# WORK INSTRUCTIONS
Render the data below as a Markdown table with the columns Row and Line, numbering each line and skipping blank ones. Omit the pictures.

(Recorded data)
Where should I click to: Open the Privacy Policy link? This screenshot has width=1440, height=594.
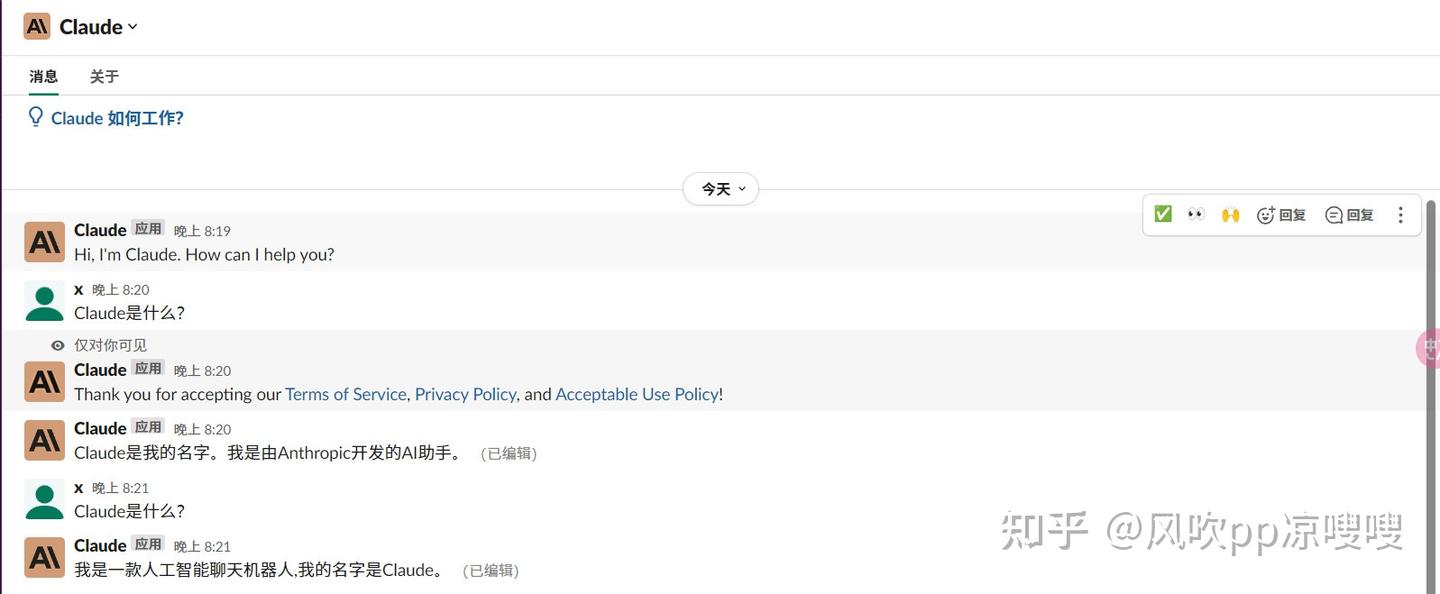[x=465, y=393]
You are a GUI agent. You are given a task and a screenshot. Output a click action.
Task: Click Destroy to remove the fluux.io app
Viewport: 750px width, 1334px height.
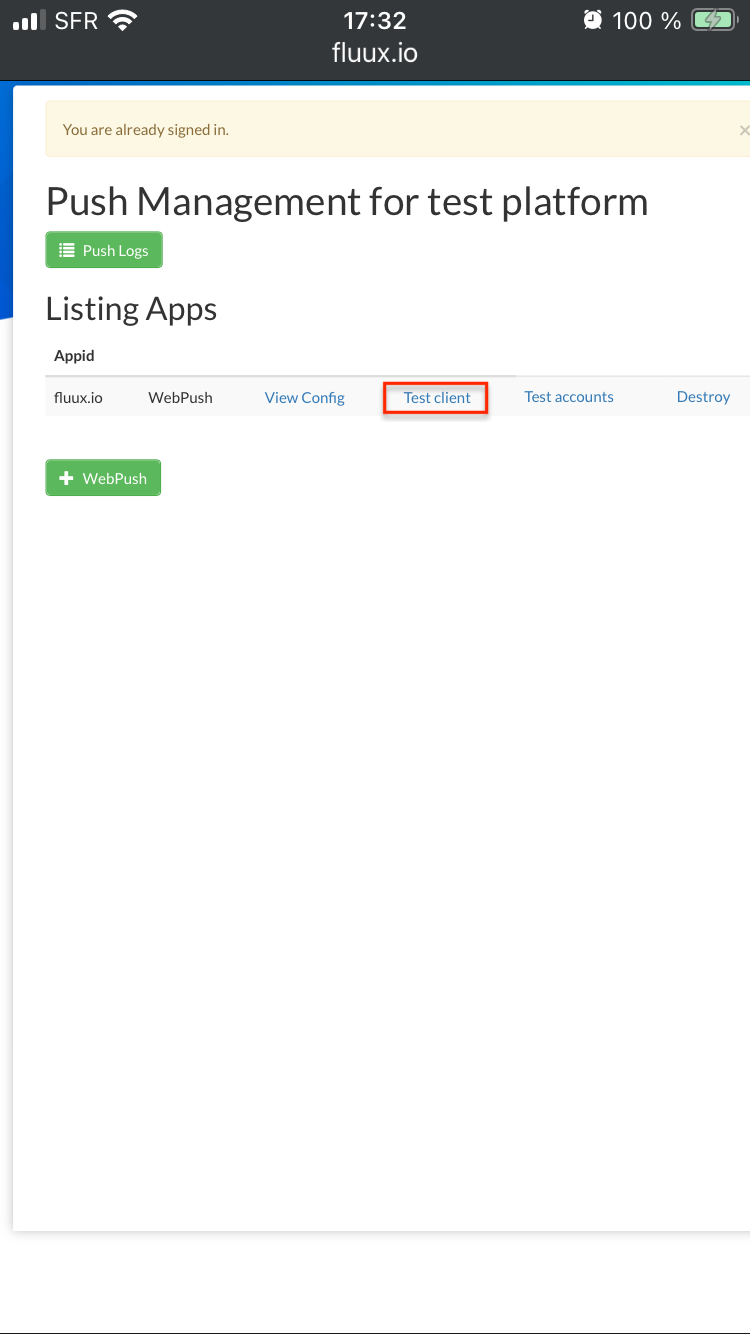point(703,396)
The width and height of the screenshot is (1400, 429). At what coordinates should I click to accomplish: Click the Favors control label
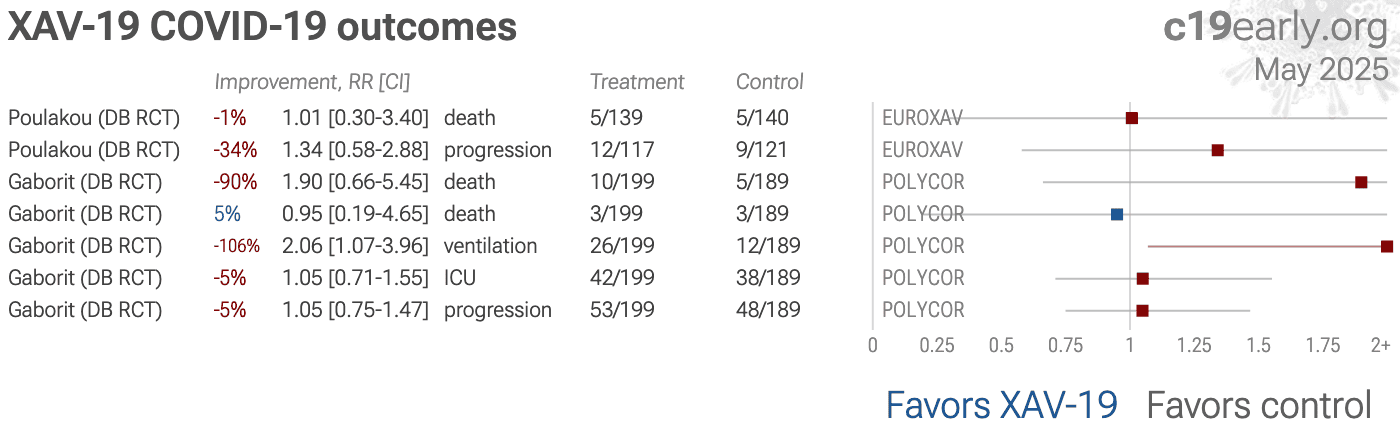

# RESPONSE
| Row | Line |
|---|---|
| 1 | Where should I click to: Open the Privacy Policy link? This screenshot has width=1440, height=594. |
| 2 | [x=465, y=393] |
| 3 | You are a GUI agent. You are given a task and a screenshot. Output a click action. |
| 4 | Task: Click Destroy to remove the fluux.io app |
| 5 | Viewport: 750px width, 1334px height. |
| 6 | point(703,396) |
| 7 | The width and height of the screenshot is (1400, 429). At what coordinates should I click to accomplish: Click the Favors control label |